Ganesh: What are you hearing from your clients? I believe young companies are being told “no longer talk to the CIO but talk to the Chief Marketing Officer or the Chief of Supply Chain etc”. So, how are customer dynamics changing in the IT Sector?
Ramesh: If you look at the entrepreneurs in India who have set up IT Services companies; they have modeled themselves on the Big Six – Infosys, Wipro etc. These companies really grew up in the early 2000s where they built their model on whatever the customer told them. Initially smaller companies followed this success mantra. However, in the last few years, the sand is slipping from under their feet.
They are finding that customers believe that this model is old school. Furthermore, the CIOs are no longer controlling the larger part of the budgets. As a result, these companies are not seeing the same growth as their larger peers saw in the early years. This is confusing the young companies
Ganesh: A lot of stuff is being punched as digital, whether it is the cloud, mobility etc. Let’s say you have a client running a 200 crore company and he says in the next 500 crores, I want 90% to be digital. So where do they find the additional 300 crores? What strategies would you advise young companies to take to build successful digital businesses?
Ramesh: First of all, we tell our clients – look at where the budget is going. Is the budget is now going to the Chief Marketing Officers or the Chief Sales Officers and so on? So first of all, follow the budget! That’s a great way to build a business
Then, figure out what value can you provide to them. Let’s say, if one of our smaller clients is pitching to a medium-sized company, let’s say, a 500 million dollar company and then try to understand, what is the vertical segment they are in? Let’s say if they are a mid size insurance company. Then we advise them to understand what is changing in the insurance space? For example: The insurance sector is now going on “pay per use”. So, can you be ahead of the curve and help your client build a business model that addresses the “pay per use” insurance business. So you build a strong competency in the vertical space and help your clients address the entire gamut of the business from producing to selling and build your capability in a way that you get a very strong niche.
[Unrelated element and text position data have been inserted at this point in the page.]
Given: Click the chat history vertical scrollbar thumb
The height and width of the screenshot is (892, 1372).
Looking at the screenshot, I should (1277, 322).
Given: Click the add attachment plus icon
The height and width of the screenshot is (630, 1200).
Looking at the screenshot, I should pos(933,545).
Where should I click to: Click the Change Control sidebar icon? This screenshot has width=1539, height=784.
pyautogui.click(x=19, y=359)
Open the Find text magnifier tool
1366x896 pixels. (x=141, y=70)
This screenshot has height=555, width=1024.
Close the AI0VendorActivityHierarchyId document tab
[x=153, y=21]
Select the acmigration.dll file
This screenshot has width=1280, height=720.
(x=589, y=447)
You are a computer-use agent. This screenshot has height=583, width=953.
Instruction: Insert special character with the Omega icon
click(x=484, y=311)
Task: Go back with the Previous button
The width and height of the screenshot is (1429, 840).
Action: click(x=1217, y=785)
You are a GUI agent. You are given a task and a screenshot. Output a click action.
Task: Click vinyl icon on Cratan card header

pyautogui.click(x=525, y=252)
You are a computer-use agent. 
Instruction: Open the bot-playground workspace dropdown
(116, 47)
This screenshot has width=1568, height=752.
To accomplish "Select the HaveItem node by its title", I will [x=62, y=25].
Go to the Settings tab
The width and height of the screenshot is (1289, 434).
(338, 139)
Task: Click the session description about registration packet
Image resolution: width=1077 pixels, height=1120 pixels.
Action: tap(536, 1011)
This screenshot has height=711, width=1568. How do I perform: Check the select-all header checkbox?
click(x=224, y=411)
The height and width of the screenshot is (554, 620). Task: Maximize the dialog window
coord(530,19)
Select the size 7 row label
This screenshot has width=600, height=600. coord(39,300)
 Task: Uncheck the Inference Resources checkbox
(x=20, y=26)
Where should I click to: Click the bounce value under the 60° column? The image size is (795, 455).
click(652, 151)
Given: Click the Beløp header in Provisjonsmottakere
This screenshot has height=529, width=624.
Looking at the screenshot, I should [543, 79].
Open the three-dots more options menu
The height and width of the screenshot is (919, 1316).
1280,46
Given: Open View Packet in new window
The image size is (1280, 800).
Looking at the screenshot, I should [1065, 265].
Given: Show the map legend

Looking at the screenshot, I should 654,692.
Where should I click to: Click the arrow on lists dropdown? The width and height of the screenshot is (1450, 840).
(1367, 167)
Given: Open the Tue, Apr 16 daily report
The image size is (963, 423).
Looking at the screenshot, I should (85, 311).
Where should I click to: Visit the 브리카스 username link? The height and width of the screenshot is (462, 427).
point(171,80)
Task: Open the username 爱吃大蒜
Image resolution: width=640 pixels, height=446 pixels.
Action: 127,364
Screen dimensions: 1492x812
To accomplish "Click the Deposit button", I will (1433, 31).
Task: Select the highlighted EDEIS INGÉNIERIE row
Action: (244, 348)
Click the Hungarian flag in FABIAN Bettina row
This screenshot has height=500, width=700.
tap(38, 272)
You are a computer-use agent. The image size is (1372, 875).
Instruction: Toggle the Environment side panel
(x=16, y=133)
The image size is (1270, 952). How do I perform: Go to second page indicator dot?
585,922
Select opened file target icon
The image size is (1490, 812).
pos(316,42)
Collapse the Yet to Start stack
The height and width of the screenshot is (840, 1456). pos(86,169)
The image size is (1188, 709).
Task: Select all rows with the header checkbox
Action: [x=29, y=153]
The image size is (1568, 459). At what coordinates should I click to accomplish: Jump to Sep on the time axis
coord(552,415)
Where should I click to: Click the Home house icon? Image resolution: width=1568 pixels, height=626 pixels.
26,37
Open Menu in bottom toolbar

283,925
The other option is that you can really pick up a horizontal service. For example, you define the user experience. You become the leader in defining the user experience for your industry and then you will find companies mostly in that sector, but you’ll also find companies that learn from this, and say that we want to work with you because you are the ultimate guys in user experience or you are the analytics company.
Ganesh: So if I hear you right, you are saying, there are two opportunities for the 200 crore company to build the next 500 crores. One is to choose a very specific vertical domain and build a whole capability in digital for that domain. And the second option is to choose a core horizontal, build the best width and depth in terms of Technology, Expertise, and Consulting. Are you saying both are equally valid options?
Ramesh: Yes, both are equally valid options. You have to pick one of the two. Generally, we found that most of our companies being smaller, they can’t do both – they can’t be all things to all people. So if they pick one of these two strategies, it generally leads them to success.
Ganesh: That’s a great opportunity for young companies. But then tell me, I was hosting the CEO of one of the most successful digital companies – Globant, which is now 400 million dollar company trading at 1.6 billion on the New York Stock Exchange. Martín Migoya, their CEO was with us and he said that we don’t even have a perfect point of view on digital. When Disney or Southwest Airlines comes to us, we first set up a pod that could be purely based on people with experience in customer behavior. And the next pod we setup may have little more to do with analytics, the third pod would be very heavy technology and the fourth is implementation. So he is saying that literally, like a chameleon, we are changing our colors every time a new customer requirement emerges. So this needs graphics skills, this needs behavioral skills. Do you really think our smaller companies and indeed even the larger companies in IT services are prepared for this kind of change in the profile of the people they employ? Are IT companies prepared for the changing nature of skills required?
Ramesh: Well, you know, no one is perfectly prepared for it. Globant is a great example. They have focused on horizontal specialization. They tell their clients – we don’t know your vertical, but we will learn it fast because we have set up multi-skilled, multi-functional teams that can come in and set up the pods and transfer the learning quickly and efficiently.
However, no one is perfect. Smaller companies have greater opportunities to bring the behavioral scientist that they need or the user experience experts that they need, without the legacy burden that the larger companies have in terms of their compensation structure, the culture and so on.
Ganesh: So, the good news is – there’s opportunity. I think what you heard Ramesh Mirakhur say is “choose your playing field”. It could be a vertical or it could be a specialization that you’re going after.
Don’t think that because you’re a small company your only customers are going to be small and medium firms. There is no reason why young companies can’t compete with the biggest, so long as you have the confidence to be able to go out and define your value proposition and make something happen in a very thoughtful, very sustained and very systematic manner. So all the best to all the smaller companies. It’s still a great market opportunity and I am sure you will be very successful.